La Chine, pays créateur de richesse souveraine le plus dynamique au monde depuis une dizaine d'années, est un cas d'école. Ma collègue chez RGE, Rachel Ziemba, prévoit une réduction de la balance courante chinoise, laquelle s'établirait entre 350 et 370 milliards de dollars, en fonction de l'évolution des importations, contre 420 milliards en 2008. Au premier semestre déjà, son excédent était inférieur à 100 milliards. Un solde commercial d'environ 30 milliards de dollars est attendu au troisième trimestre, très en deçà des niveaux de 2008. Une progression des dépenses domestiques au détriment de l'épargne pourrait réduire cet excédent encore davantage. Toutefois, tant que la Chine maintiendra son refus de voir le renminbi s'apprécier, l'accumulation de réserves de change se poursuivra à vive allure.

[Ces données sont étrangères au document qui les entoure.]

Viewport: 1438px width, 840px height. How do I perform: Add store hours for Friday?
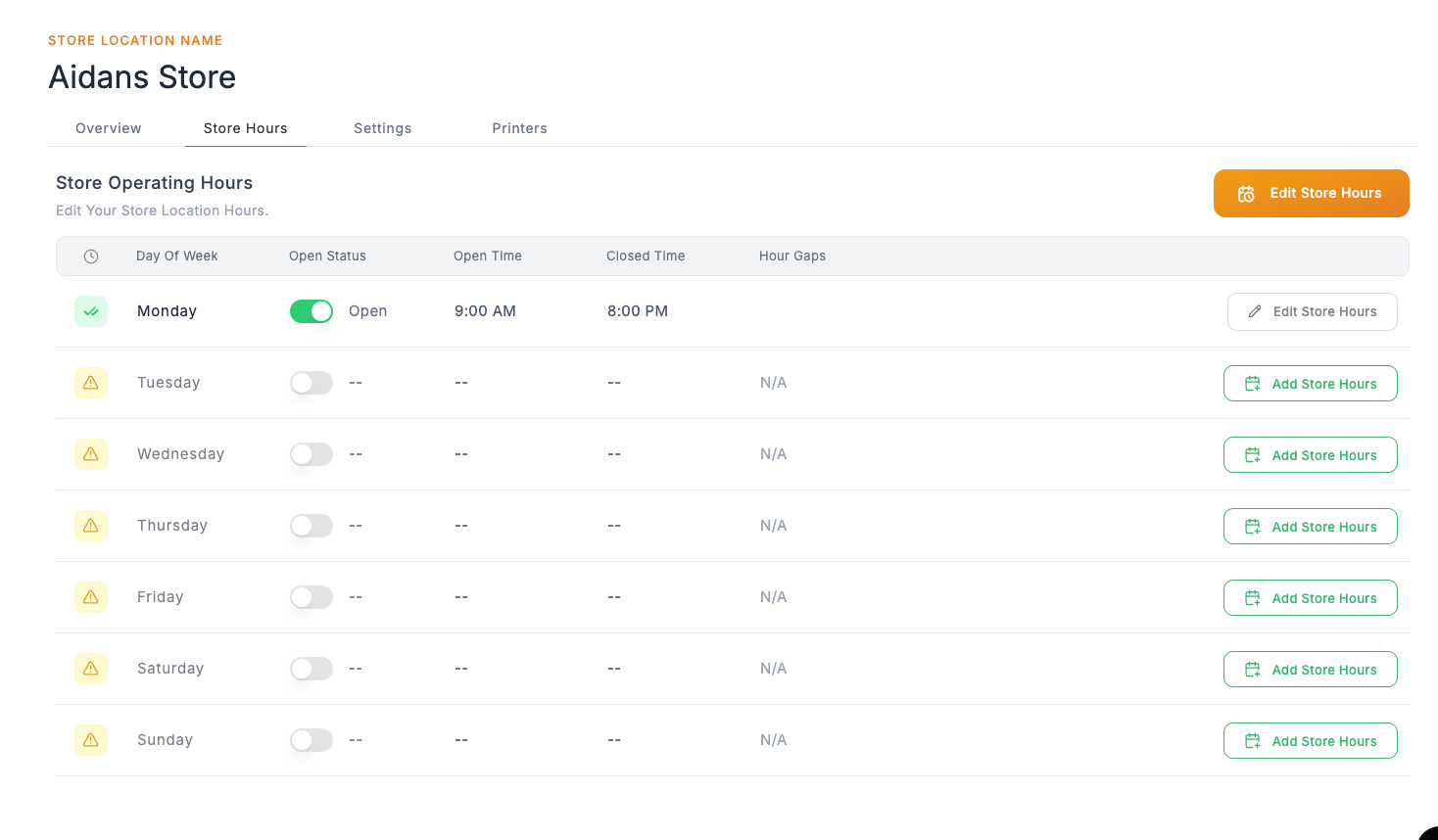pos(1310,597)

Bien qu'ébranlés par la crise, de nombreux pays persistent à promouvoir un modèle de croissance bâti sur l'exportation. Le restockage et la constitution de nouveaux inventaires ont puissamment aidé la reprise en Asie. La stabilité artificielle des changes ne fera qu'exacerber cette tendance, accentuant l'accumulation de réserves et les distorsions qui en découlent. Les prévisions les plus récentes du FMI, publiées dans le World Economic Outlook d'octobre 2009 suggèrent que les déséquilibres pourraient s'aggraver de nouveau, tout en restant plus faibles (en pourcentage du PIB) qu'en 2006. Leur volume en dollars, cependant, pourrait demeurer considérable.
Quel facteur se substituera donc, dans le jeu des échanges, au déficit des Etats-Unis ? En réponse, le FMI envisage une possible diffusion des déséquilibres : les excédents allemands et japonais continueront de diminuer, alors que le Canada et le Brésil compenseront, par leurs déficits, les excédents chinois. En termes agrégés, néanmoins, les estimations à cinq ans de l'institution de Washington anticipent un accroissement des excédents au niveau mondial - ce qui pourrait bien signifier que les niveaux prévus des exportations sont incompatibles avec les hypothèses de croissance.
La question des déséquilibres macroéconomiques a été remise à l'ordre du jour lorsque le G20 décida d'instituer un examen des politiques publiques menées par ses membres, afin d'éviter une nouvelle crise. Le plan, décrit dans le Framework for Sustainable Growth, n'est encore défini que dans ses grandes lignes, mais insiste sur le caractère impératif d'une baisse de la consommation (au profit de l'épargne) aux Etats -Unis, et sur la nécessaire réallocation des investissements consacrés au secteur de l'exportation en Chine, au Japon comme en Allemagne.
Ces objectifs sont parfaitement légitimes. Mais il est à craindre qu'un communiqué émis par une organisation internationale naissante ne soit pas le traitement miracle dont l'économie mondiale a besoin. C'est l'extension des pouvoirs du FMI qui permettra d'atteindre ces difficiles objectifs politiques et économiques.
Ces déséquilibres vont de pair avec une mauvaise allocation du capital au sein des économies, ce qui, à l'échelle de la planète, augmente considérablement le risque de futures crises financières et de création de bulles spéculatives. S'ils ne sont pas la cause première de la crise actuelle - qui résulte bien davantage de réglementations trop souples -, ils y ont certainement contribué. L'argent facile et la faiblesse des taux d'intérêt ont incité les investisseurs à acheter des actifs apparemment sûrs et à rentabilité élevée. La réduction des déséquilibres risque fort, jusqu'à sa conclusion, de peser sur la reprise mondiale ; elle n'en est pas moins fondamentale pour rétablir dans le monde un régime de croissance durable.